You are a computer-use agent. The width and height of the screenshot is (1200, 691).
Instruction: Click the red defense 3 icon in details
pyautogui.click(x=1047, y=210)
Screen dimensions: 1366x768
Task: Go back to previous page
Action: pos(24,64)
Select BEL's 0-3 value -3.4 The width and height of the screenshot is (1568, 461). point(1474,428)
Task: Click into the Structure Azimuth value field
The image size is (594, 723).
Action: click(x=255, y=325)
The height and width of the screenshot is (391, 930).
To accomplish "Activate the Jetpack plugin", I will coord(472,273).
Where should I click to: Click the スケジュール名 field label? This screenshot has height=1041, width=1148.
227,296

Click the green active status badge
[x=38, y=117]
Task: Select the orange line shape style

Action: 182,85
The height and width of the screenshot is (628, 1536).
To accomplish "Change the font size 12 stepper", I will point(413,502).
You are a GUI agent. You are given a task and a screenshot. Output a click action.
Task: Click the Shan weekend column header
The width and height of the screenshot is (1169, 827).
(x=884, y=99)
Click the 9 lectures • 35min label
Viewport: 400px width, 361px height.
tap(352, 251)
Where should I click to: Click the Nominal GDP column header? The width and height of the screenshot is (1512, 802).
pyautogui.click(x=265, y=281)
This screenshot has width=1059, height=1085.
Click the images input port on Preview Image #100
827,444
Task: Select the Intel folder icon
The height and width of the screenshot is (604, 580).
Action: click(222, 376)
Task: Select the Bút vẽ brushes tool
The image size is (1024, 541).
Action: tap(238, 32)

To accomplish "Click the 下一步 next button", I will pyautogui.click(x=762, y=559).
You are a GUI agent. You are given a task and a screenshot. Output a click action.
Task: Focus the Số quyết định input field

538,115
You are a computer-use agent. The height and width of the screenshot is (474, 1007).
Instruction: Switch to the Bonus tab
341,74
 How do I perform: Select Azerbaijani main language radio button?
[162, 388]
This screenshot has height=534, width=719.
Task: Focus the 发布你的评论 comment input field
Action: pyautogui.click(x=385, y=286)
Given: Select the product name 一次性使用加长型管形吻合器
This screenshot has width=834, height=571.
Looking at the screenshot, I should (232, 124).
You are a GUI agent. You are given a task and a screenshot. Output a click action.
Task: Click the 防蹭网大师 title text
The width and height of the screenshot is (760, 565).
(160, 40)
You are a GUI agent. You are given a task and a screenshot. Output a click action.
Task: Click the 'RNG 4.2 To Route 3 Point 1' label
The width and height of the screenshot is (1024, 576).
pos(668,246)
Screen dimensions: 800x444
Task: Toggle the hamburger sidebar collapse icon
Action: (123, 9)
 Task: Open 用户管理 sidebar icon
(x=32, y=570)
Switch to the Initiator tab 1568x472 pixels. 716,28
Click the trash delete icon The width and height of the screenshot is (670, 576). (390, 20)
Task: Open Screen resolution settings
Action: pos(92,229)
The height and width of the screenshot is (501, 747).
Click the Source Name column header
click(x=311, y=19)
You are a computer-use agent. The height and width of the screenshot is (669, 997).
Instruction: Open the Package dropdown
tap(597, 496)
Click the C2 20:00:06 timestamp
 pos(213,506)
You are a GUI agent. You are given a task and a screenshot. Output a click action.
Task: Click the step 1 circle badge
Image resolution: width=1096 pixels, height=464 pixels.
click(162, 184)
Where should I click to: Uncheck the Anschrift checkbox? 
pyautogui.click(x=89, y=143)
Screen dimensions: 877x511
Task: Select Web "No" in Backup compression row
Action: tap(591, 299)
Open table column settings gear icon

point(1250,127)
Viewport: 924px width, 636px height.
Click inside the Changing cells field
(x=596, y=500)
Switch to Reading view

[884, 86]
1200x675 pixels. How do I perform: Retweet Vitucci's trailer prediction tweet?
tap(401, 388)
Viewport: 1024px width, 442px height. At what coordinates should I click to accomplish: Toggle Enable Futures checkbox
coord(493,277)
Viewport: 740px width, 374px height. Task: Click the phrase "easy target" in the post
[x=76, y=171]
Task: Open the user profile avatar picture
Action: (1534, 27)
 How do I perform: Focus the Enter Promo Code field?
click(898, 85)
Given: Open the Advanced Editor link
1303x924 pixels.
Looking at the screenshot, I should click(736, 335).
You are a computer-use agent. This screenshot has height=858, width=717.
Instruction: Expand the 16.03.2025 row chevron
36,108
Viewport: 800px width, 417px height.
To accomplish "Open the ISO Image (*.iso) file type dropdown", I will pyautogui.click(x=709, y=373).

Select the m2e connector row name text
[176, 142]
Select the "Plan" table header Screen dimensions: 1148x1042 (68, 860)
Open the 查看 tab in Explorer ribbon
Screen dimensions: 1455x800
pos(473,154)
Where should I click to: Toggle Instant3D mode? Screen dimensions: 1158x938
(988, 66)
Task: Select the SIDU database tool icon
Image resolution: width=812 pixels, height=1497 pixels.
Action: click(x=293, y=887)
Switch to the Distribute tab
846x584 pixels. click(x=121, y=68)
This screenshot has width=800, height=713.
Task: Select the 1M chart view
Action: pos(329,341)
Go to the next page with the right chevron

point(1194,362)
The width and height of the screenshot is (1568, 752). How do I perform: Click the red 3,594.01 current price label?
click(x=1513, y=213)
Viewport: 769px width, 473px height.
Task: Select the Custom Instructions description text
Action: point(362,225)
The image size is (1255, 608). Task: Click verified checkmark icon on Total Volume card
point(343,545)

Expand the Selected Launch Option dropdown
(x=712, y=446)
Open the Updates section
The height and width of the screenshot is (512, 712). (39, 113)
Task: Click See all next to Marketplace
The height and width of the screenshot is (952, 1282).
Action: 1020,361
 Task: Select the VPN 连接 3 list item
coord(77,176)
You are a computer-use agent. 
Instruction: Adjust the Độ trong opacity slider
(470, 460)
☆ ☆ ☆ ☆ ☆ ☆ ☆
What is needed
Repeat exactly the lines from the line containing "Instruction: Adjust the" through the last line of the records above, including both, and nothing else.

Written response
Instruction: Adjust the Độ trong opacity slider
(470, 460)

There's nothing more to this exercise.